Step 3: Create a strategy

A strategy is a plan – the set of actions you intend to take for each contingency. The important thing regarding confirmation bias is to ask yourself the right questions while making a plan, and to do so before you look at the data.

If using data to generate new ideas, ask yourself these questions:

  • Why do my data exist? How does that compare with what my current goals are? For example, why was this dashboard built? A given data set almost never covers all aspects of something – especially if that something is currently aspirational (e.g., a new product).

  • Which aspects of my goal are these data suitable to inform? If your prior beliefs are that metrics X and Y are important, plan to look at X and Y, but give A and B a shot too.

  • Where are my blind spots (i.e., what important aspects of my decision are my data ill-suited to inform)? Be specific about the limitations of your data and approach.

  • What are my criteria for “finding something” – and under what circumstances would I find nothing?

And if testing an idea/theory that you already have, ask yourself:

  • What are the chances that the patterns I’m seeing in my data reflect causal connections between variables vs. simple correlations? How important to my decision is observing causality in my data?

  • What implications flow from your prior beliefs? Identify the ones that you can test with the data you have – the ones that your data have a decent chance of rejecting if your prior beliefs aren’t true. You can’t claim to have found data to support one interpretation vs. another if you could never have found evidence supporting the alternative explanation with the data and approach you are using.

  • What kinds of patterns in my data would be inconsistent with the theory I’m testing?

  • What alternative theories could realistically be reflected in my data?

  • What alternative explanations can you think of for the patterns you’re observing in the data? Do those have testable implications? Plan to test them if possible: “If X were true instead of Y, then we should see Z in the data – the fact that we don’t see Z casts serious doubt on X as an explanation over Y.”

  • What evidence will I require to make one decision vs. another? For example, is that new customer loyalty program justified if your test experiment shows that the loyalty program reduces customer attrition by 5%? 2%? Be as specific as possible.

 

Step 4: Invest in getting your most important decisions right

Use a balanced approach. Cognitive biases can be useful, and making exactly the “right” decision every time probably isn’t the best use of limited resources.

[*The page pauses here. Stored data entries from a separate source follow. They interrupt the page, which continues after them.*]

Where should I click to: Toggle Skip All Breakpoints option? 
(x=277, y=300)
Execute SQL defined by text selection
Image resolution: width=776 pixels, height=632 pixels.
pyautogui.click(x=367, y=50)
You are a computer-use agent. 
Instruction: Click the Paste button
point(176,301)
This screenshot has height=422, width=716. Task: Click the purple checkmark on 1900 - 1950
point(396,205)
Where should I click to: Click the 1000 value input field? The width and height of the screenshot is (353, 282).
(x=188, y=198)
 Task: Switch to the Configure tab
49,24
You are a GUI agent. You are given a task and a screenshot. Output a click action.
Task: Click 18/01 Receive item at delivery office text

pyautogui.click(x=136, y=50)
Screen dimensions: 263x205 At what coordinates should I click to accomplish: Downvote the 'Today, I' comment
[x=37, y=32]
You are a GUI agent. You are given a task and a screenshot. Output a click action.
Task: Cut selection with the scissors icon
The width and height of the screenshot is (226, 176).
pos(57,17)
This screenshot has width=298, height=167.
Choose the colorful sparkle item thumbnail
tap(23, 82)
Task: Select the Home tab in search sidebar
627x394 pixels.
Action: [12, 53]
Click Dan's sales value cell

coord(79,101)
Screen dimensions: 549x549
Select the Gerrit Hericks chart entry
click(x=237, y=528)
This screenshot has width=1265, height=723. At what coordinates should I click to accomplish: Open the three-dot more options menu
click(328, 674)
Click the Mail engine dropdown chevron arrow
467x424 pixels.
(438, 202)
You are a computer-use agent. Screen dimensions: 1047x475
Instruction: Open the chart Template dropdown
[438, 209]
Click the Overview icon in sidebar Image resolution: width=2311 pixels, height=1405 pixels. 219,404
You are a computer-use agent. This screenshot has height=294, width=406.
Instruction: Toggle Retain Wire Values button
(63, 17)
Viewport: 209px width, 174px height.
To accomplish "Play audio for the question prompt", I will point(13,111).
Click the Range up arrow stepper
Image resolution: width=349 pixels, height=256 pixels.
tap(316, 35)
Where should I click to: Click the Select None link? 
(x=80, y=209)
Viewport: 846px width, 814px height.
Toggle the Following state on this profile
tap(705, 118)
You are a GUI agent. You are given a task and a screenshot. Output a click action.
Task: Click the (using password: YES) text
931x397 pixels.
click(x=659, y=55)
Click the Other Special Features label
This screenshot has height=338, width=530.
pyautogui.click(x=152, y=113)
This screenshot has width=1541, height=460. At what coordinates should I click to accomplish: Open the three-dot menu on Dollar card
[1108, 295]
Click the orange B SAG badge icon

But do be aware of your prior beliefs and the potential for confirmation bias to skew your decision making. Before looking at data, we should be able to answer questions like, “Does it make sense to make this mental leap? What’s the likelihood that I’m wrong, and what are the costs of being wrong? How do these compare with the costs of investing in a more thoroughly-considered decision?”

Sometimes making the wrong decision could be very costly, and this is when it makes sense to invest in a more thorough, data-informed decision-making process. That investment involves being honest about how capable our data are of generating new ideas or challenging our existing ones, and then asking questions of it that fully utilize that capability. Targeted decision-making tools (NOT sprawling dashboards) can help systematize this by forcing us to look at metrics identified as important independent from our prior beliefs, thus nudging us to ask the right questions of our data.